Listening to patients’ voices is increasingly being recognized as an important factor for continuous improvement in health care. Integrating patients’ stories about their experiences with multiple sclerosis (MS) seems paramount considering the relatively high prevalence of MS and its life-changing consequences for those affected and their families. The Swiss database of patient narratives (DIPEx) provides a systematic and methodologically rigorous collection of interviews about the real-life experiences with health issues and presents them as video- and/or audio-sequences on a website. The objective of this study is to describe a wide range of people’s individual experiences of health and disease, to understand what matters to them and to provide a rich information resource for people with MS and for those who look after them. The relevance of the study: this is the first introduction of the project of patients’ experiences with MS in Switzerland.

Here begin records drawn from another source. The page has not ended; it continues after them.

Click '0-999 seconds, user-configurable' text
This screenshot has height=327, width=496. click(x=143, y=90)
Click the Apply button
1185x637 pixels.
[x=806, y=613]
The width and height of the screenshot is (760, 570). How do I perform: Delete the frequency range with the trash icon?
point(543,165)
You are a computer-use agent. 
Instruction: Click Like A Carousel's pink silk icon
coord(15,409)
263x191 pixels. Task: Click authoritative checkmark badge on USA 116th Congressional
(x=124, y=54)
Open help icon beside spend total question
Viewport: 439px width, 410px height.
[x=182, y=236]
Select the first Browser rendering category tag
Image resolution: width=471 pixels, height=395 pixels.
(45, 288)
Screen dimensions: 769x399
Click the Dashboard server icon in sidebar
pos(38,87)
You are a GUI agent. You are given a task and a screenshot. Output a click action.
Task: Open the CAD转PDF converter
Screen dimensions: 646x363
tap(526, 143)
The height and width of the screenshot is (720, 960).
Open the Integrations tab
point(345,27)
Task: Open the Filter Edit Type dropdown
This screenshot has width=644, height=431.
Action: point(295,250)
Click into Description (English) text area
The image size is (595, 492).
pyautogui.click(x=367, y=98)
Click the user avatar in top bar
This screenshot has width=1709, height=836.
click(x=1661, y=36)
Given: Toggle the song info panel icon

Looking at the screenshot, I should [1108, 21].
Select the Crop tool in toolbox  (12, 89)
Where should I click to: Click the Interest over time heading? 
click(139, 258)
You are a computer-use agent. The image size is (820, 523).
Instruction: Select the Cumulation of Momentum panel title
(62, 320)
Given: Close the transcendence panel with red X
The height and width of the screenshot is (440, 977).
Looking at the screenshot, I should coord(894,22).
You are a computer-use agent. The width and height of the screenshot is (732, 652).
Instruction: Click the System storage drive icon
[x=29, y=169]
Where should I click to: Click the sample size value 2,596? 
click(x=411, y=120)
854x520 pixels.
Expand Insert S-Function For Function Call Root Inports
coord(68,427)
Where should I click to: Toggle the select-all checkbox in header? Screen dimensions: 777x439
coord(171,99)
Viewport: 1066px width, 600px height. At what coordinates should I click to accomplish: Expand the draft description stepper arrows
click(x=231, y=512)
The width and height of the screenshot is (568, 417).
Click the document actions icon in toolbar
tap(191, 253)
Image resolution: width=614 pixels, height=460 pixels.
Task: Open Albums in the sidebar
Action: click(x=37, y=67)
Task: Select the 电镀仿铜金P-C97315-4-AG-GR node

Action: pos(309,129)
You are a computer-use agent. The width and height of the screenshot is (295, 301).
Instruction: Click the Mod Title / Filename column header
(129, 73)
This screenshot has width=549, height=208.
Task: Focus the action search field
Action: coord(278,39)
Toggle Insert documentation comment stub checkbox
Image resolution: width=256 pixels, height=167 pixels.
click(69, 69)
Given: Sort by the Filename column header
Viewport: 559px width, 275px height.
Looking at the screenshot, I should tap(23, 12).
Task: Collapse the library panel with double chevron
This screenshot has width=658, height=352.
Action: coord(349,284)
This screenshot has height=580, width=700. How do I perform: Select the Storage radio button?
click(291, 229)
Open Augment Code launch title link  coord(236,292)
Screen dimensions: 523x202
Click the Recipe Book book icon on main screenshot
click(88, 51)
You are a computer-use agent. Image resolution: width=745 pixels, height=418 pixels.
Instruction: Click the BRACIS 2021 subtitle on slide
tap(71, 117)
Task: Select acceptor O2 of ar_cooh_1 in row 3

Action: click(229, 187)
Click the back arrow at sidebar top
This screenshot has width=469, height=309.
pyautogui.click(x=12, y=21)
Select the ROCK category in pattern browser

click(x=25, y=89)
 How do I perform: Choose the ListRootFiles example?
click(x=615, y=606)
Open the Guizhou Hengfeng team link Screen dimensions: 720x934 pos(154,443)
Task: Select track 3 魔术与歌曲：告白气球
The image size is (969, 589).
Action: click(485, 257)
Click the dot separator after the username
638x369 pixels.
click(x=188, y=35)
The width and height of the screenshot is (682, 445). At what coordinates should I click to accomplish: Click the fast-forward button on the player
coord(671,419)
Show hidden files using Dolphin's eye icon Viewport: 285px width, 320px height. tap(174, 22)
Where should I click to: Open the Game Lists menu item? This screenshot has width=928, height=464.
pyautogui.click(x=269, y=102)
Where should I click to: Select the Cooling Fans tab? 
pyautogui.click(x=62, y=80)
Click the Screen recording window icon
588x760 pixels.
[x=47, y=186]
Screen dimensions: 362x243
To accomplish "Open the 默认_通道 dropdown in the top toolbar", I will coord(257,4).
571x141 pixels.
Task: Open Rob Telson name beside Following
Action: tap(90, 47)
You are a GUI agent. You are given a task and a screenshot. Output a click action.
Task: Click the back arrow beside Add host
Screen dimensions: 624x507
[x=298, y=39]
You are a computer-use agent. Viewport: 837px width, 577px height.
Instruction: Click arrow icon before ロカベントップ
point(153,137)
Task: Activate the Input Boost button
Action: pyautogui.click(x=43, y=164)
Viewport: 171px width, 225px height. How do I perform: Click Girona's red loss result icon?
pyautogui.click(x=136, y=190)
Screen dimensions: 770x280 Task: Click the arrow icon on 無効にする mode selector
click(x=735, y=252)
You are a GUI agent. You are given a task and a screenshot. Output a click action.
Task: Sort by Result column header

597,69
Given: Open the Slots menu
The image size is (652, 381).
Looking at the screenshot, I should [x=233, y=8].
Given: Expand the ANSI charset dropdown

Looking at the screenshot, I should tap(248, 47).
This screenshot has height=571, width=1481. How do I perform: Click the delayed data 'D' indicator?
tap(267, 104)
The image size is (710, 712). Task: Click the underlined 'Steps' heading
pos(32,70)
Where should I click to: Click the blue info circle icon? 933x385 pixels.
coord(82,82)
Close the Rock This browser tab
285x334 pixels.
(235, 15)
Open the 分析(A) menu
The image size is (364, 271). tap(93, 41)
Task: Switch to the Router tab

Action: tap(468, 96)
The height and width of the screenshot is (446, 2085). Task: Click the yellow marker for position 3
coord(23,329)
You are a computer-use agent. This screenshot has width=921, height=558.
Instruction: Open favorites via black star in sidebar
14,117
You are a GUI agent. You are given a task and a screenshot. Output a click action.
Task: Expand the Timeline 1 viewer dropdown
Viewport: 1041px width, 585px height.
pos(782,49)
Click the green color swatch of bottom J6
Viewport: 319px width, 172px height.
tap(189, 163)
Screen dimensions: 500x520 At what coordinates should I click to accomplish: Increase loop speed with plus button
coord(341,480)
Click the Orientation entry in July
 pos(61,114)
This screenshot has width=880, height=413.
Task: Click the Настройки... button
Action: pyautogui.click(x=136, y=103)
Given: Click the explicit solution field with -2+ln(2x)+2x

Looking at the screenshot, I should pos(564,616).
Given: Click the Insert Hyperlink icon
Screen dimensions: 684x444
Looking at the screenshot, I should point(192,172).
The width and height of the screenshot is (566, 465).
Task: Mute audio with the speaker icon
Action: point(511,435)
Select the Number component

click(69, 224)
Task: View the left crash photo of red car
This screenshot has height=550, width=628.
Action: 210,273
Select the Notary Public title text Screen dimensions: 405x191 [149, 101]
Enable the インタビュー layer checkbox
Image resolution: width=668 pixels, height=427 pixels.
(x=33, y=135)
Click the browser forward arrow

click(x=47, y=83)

Aims of the study and the module of Swiss DIPEx database is 

  • to develop a comprehensive understanding of the lived experience of illness, functioning and disability from persons perspective living with multiple sclerosis in their daily life. 
  • to explore in-depth, the perspective of patients and partly caregivers experiences regarding MS including barriers, challenges, but also resources in managing a comprehensive treatment based on a biopsychosocial perspective.
  • to make these experiences accessible to other people living with MS, peers, and stakeholders by using an online platform as.